The problem with eggs, as recent headlines have shown, is not scarcity. It is that those producing them are being squeezed to keep them affordable.


Farmers face feed prices that have risen by over 50% in recent years. Energy bills are up around 40%, and did you know that bird flu remains a constant risk? In January 2026, Scotland's largest egg supplier, Glenrath Farms, which produces more than a million eggs a day, was hit by a second bird flu outbreak. The farm had to cull 200,000 birds. Weeks later, a third outbreak struck the same site. But the price farmers are paid has not kept up.


When shop prices for eggs rose by about 45p per dozen, farmers received only 5p to 10p of that increase.

Shoppers see stability on the shelf while farmers carry the pressure.

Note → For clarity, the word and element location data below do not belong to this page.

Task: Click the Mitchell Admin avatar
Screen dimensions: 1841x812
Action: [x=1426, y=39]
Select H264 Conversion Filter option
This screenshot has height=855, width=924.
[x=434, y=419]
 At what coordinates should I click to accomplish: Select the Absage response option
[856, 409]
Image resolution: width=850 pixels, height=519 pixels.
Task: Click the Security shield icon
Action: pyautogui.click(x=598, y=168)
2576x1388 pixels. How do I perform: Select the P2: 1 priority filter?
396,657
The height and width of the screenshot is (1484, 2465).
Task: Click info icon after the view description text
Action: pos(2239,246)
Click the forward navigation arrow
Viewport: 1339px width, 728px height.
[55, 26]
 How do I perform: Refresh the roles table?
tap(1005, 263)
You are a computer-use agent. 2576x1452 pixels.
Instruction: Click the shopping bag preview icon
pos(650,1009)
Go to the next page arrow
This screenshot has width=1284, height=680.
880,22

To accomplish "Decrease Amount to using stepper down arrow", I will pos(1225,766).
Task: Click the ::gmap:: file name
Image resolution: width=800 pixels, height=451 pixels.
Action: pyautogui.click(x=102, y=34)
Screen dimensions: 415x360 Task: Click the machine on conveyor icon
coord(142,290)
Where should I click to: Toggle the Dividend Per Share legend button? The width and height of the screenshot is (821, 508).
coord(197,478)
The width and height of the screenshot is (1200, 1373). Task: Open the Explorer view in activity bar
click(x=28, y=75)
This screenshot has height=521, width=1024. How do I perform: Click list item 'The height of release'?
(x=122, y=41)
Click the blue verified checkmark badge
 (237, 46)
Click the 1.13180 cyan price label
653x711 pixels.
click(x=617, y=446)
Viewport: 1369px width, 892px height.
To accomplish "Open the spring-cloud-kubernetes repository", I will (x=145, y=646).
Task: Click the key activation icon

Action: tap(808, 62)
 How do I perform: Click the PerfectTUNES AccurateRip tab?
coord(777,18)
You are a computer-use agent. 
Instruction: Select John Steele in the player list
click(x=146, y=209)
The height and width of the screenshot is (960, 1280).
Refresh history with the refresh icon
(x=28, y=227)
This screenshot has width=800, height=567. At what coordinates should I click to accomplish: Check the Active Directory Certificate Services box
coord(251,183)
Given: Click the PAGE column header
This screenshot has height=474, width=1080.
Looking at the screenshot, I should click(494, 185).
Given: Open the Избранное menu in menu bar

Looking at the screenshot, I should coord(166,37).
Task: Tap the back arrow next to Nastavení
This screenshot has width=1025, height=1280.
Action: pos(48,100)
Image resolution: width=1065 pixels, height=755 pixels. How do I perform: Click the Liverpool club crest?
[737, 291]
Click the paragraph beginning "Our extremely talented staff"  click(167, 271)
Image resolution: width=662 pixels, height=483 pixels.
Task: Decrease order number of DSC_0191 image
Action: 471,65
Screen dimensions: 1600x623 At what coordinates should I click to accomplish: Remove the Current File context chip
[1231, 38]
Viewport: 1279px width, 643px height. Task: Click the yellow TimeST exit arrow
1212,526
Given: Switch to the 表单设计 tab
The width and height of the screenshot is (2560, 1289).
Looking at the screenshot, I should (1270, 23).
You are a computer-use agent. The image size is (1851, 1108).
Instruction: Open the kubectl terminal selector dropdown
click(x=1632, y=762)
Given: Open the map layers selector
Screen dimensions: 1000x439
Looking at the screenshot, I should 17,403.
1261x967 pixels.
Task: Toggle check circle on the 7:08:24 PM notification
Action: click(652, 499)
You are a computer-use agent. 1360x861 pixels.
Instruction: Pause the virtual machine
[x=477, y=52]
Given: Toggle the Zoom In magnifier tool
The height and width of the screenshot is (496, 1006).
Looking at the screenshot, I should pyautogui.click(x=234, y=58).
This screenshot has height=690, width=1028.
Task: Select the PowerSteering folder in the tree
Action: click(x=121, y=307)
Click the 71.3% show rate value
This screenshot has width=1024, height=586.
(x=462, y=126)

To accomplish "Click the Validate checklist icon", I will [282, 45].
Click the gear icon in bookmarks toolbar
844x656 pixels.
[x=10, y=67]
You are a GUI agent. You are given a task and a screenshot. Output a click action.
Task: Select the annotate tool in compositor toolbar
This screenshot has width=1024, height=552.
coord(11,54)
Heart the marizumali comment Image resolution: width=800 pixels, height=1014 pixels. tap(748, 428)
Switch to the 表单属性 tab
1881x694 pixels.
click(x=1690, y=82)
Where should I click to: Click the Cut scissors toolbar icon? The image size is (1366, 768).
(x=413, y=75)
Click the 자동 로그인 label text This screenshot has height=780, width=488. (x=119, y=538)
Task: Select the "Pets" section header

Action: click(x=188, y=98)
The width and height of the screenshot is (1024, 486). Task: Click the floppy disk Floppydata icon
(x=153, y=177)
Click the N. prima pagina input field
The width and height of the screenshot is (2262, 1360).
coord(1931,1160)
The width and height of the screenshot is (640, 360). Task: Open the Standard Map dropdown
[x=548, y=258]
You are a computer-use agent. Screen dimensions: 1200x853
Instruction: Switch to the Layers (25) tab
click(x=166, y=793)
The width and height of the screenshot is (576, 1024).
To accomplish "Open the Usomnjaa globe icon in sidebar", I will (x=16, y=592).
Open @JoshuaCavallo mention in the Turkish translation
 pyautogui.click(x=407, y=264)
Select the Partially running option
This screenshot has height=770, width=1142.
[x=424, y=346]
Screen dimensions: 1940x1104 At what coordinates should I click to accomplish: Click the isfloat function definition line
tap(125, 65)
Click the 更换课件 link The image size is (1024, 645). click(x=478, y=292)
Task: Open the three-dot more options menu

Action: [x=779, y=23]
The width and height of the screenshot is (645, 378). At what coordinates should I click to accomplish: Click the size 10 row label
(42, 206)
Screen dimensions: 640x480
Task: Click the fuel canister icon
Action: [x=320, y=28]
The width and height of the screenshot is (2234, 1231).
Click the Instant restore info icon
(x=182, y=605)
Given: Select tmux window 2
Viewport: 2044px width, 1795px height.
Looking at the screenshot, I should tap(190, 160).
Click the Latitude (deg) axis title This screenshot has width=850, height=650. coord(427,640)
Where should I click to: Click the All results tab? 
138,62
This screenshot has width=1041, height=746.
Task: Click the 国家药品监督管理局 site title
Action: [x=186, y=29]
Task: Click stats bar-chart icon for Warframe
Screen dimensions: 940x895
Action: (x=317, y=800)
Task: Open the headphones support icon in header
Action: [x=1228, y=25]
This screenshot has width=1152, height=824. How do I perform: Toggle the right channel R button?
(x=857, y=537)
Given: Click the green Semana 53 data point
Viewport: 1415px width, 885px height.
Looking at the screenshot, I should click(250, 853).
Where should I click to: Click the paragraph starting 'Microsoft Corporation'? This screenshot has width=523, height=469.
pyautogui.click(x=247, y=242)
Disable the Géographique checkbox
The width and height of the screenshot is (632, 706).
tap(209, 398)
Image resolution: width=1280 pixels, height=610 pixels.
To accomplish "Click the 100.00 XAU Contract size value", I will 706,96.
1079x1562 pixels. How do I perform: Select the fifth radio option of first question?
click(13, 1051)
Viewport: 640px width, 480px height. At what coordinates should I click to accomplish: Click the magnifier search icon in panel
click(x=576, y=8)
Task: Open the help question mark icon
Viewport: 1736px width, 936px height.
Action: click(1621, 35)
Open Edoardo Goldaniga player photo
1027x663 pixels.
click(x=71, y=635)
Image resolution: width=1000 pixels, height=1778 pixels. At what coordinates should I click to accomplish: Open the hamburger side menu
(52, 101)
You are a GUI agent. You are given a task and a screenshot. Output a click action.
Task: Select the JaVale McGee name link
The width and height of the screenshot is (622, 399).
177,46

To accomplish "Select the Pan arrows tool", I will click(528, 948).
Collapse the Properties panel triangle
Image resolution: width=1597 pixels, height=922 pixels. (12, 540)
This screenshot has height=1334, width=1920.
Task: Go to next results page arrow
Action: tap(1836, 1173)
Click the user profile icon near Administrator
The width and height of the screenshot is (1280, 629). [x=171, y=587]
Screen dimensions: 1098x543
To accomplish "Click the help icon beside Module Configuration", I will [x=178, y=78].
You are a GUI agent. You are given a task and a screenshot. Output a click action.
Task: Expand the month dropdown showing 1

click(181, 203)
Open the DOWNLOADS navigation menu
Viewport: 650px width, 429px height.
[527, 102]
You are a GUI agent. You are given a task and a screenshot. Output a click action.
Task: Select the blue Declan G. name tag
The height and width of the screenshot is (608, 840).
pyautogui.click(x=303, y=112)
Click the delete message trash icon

This gap between what it costs to produce eggs and what we are willing to pay is where the real issue is. We say we want free-range eggs and we want British produce. Independent data shows typical free-range farms losing more than £300,000 per flock.


The British Free Range Egg Producers Association has warned that more than 70% of producers would leave egg production within a year if prices do not rise. Farmers are calling for at least 40p per dozen to keep the sector viable.


If farmers are driven out of business, supply falls, prices rise, an d imports fill the void. But imported food comes at a cost, for once production is outsourced, so too is our control. Welfare, sustainability and fairness become are no longer guarantees.


The point is about fairness by making sure the cost of doing things properly is not pushed onto the people with the least room to absorb it — the producers.


The egg is a simple food, and perhaps that is why its lesson is so easy to miss. We often

notice value only when it disappears.